Wednesday, May 6, 2009

How Acronym Jim gave the boots to all taxpayers at the behest of narrow Bay Street interests, re: TFP, HST and the ABCP bailout

Taken individually and taken collectively, Jim Flaherty’s bailout of ABCP, his HST and the TFP which saw income trusts in RRSPs taxed at rates of 62% are all measures designed to curry favour with Bay Street and put the boots to all taxpayers. That is an irrefutable fact, in the same way that “tax leakage” from income trusts is an irrefutable lie or that “leveling the playing field” between income trusts and corporations is anything more than killing income trusts by arbitrarily destroying the natural competitive advantage that is conferred on this business arrangement, not through tax code, but rather by the market’s preference for a business model where all excess earnings are repatriated to the owners to reinvest into the economy, rather than by the paid business managers and where the paid business managers are only authorized and empowered to make acquisitions or pursue initiatives withing the business that are “accretive” to the business. Neither of these conditions exist within businesses that are governed as corporations and these freedoms on the part of corporate managers have been so abused and so exploited over the years that the corporate model has brought about its own demise vis-à-vis the emergence of the disciplined business model.
⁂
(Aim) How would this sentence from the blog post on Jim Flaherty's tax measures read in Spanish: "Neither of these conditions exist within businesses that are governed as corporations and these freedoms on the part of corporate managers have been so abused and so exploited over the years that the corporate model has brought about its own demise vis-à-vis the emergence of the disciplined business model."?
⁂
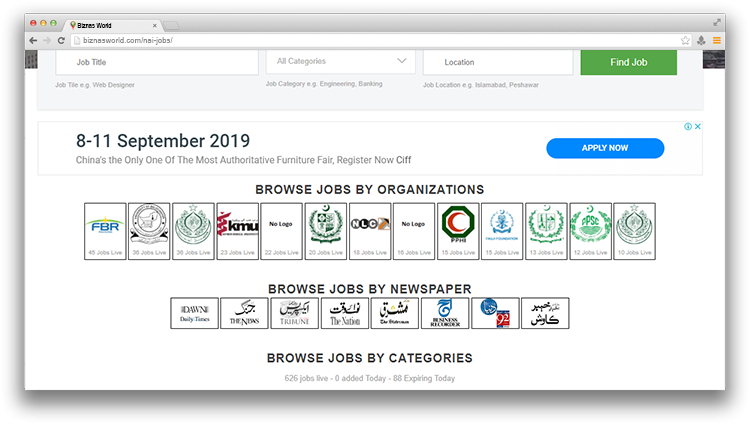Click the 92 News newspaper logo
The image size is (750, 425).
[495, 313]
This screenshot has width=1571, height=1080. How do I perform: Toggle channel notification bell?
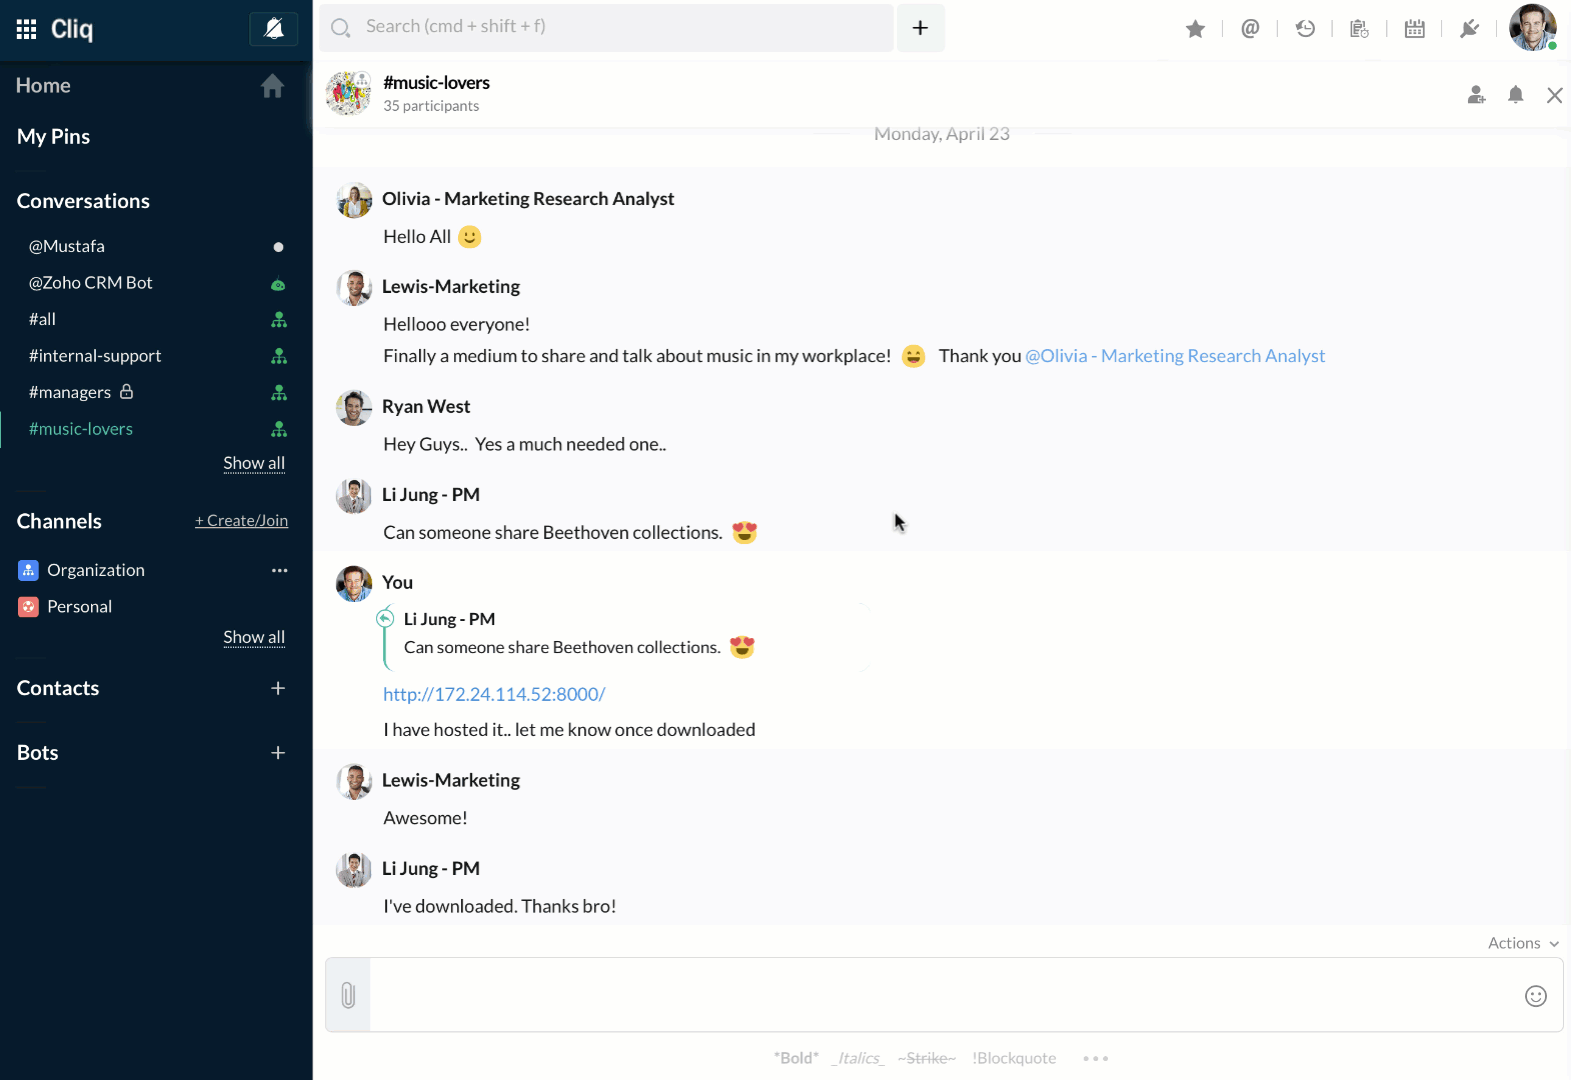coord(1516,95)
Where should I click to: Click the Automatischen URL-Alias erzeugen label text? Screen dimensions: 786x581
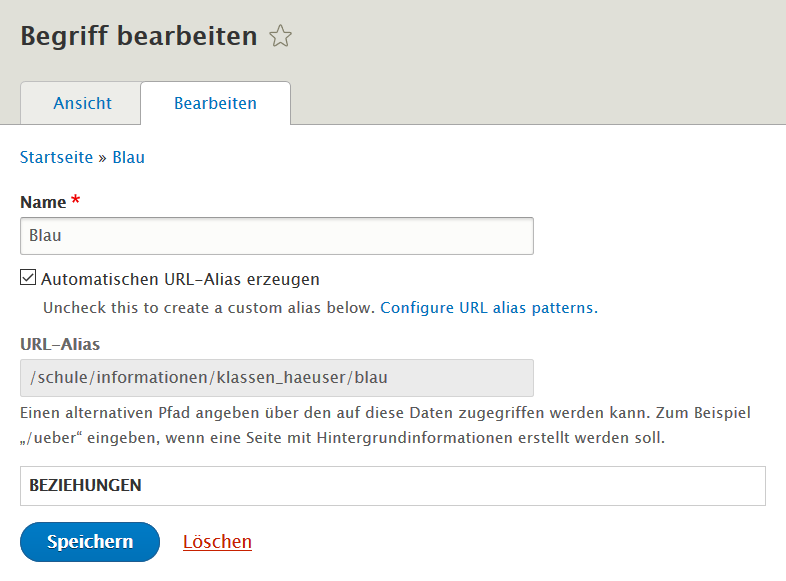pyautogui.click(x=180, y=279)
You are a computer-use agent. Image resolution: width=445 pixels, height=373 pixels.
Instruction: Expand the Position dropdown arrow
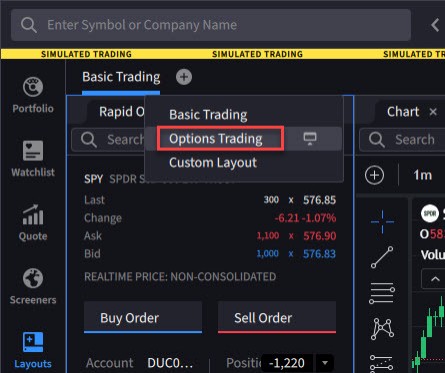325,363
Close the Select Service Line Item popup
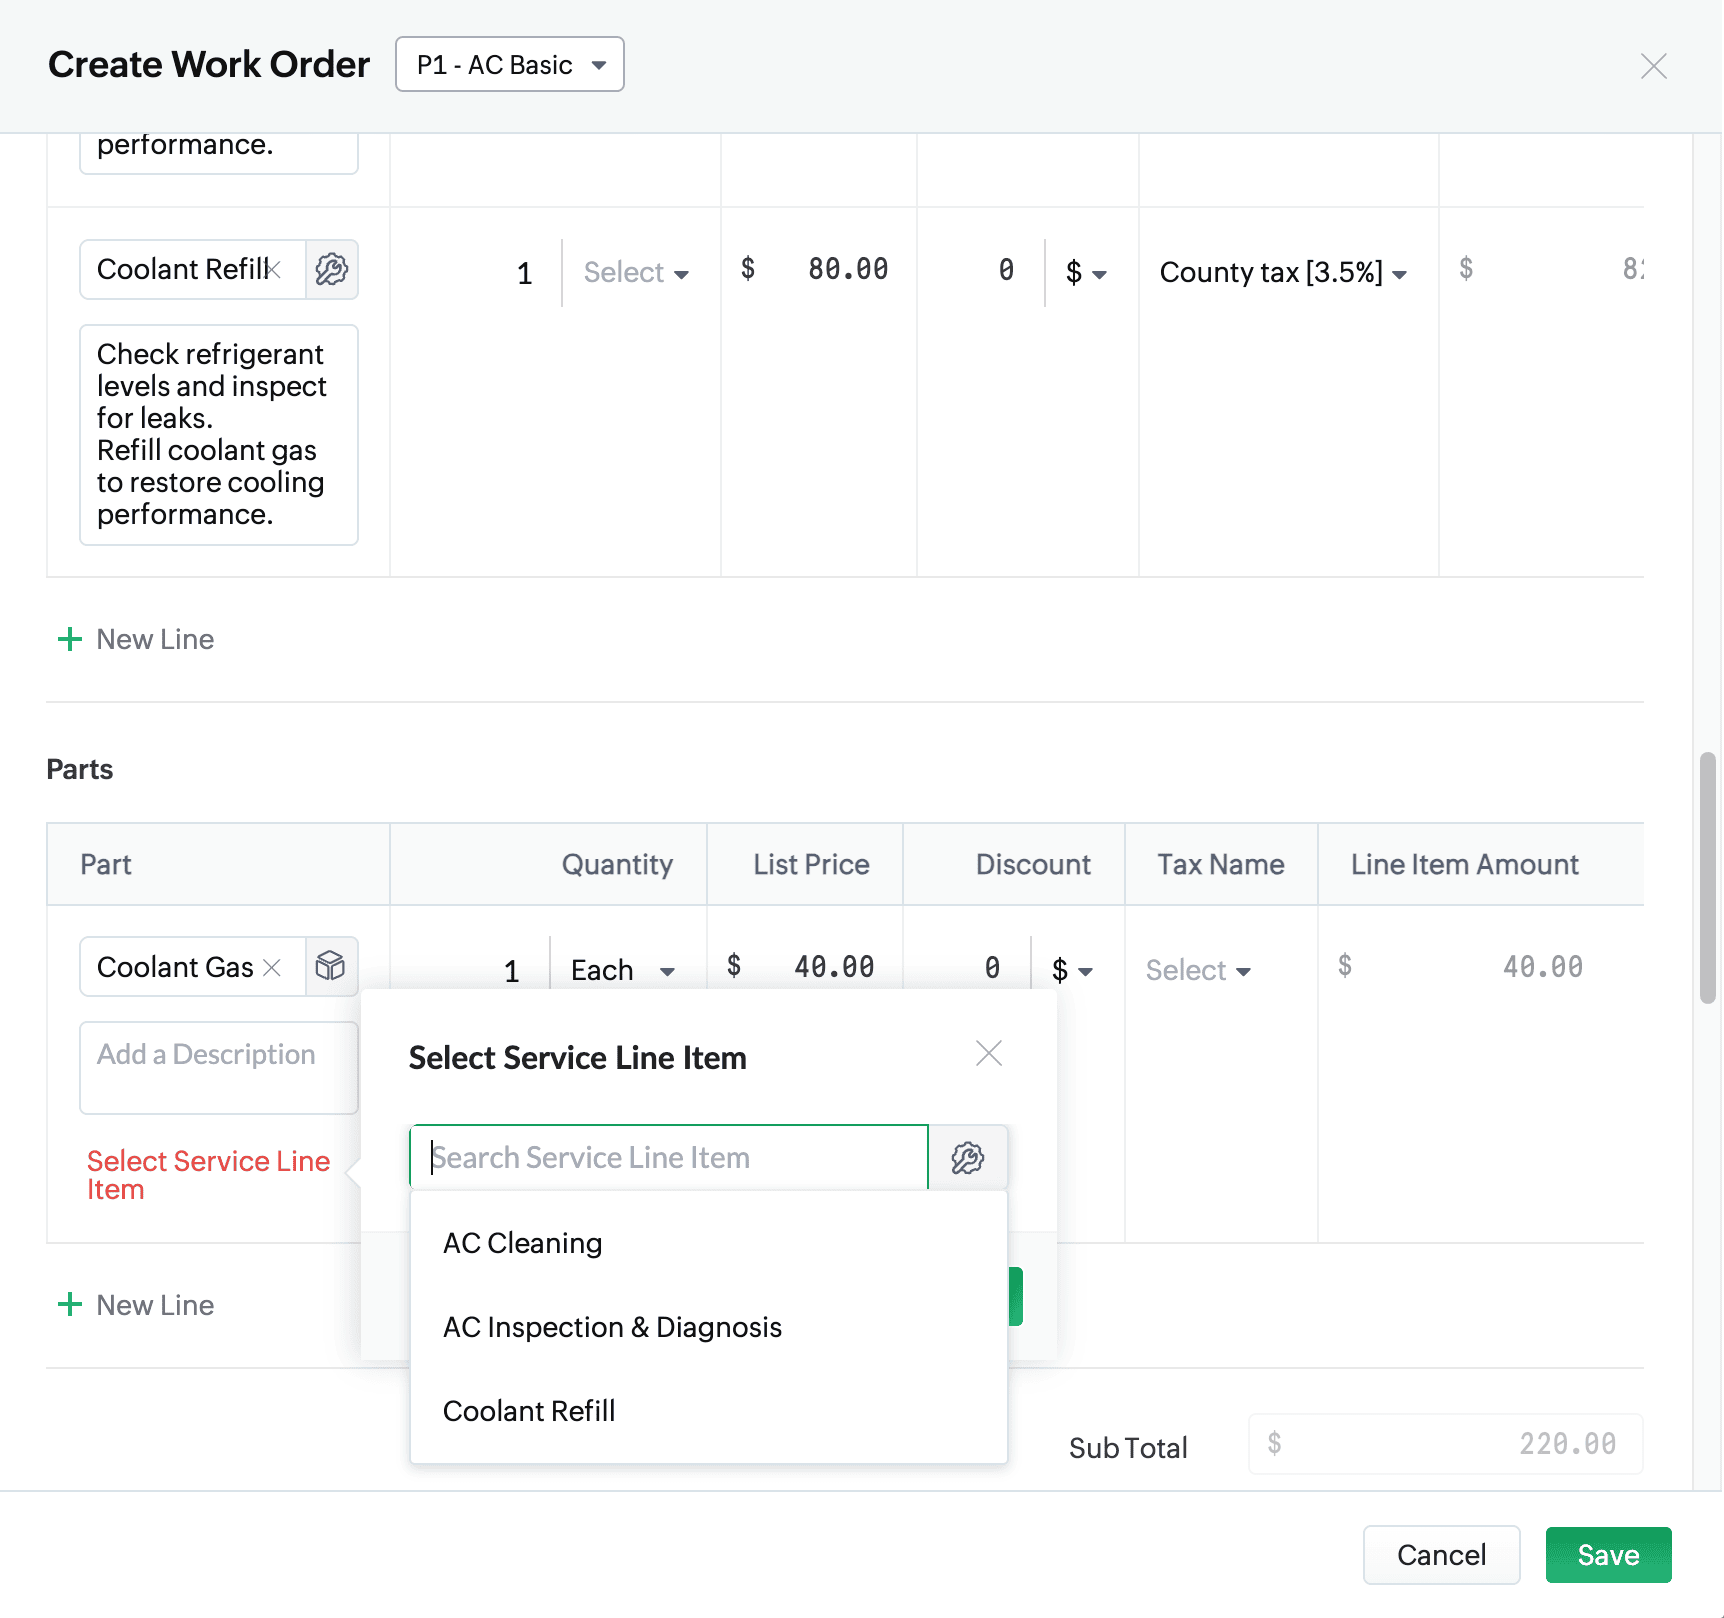1724x1618 pixels. coord(989,1053)
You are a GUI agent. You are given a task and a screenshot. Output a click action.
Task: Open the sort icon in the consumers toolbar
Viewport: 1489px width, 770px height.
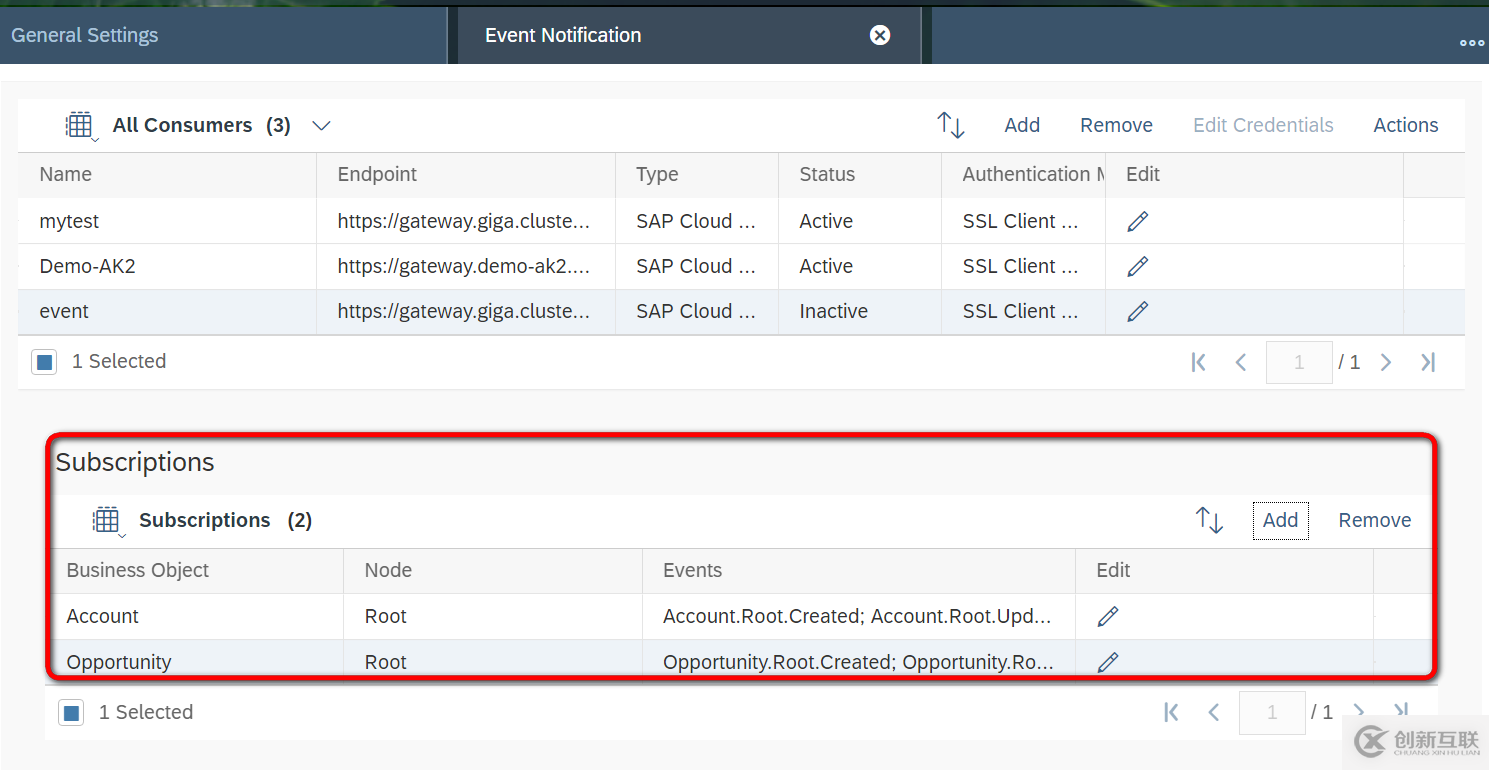[950, 125]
⁂
(Expected answer) Ninguna de estas condiciones se da en las empresas que se rigen como sociedades anónimas, y de estas libertades de los directivos corporativos se ha abusado tanto y se han explotado tanto a lo largo de los años que el modelo corporativo ha provocado su propia desaparición frente al surgimiento del modelo empresarial disciplinado.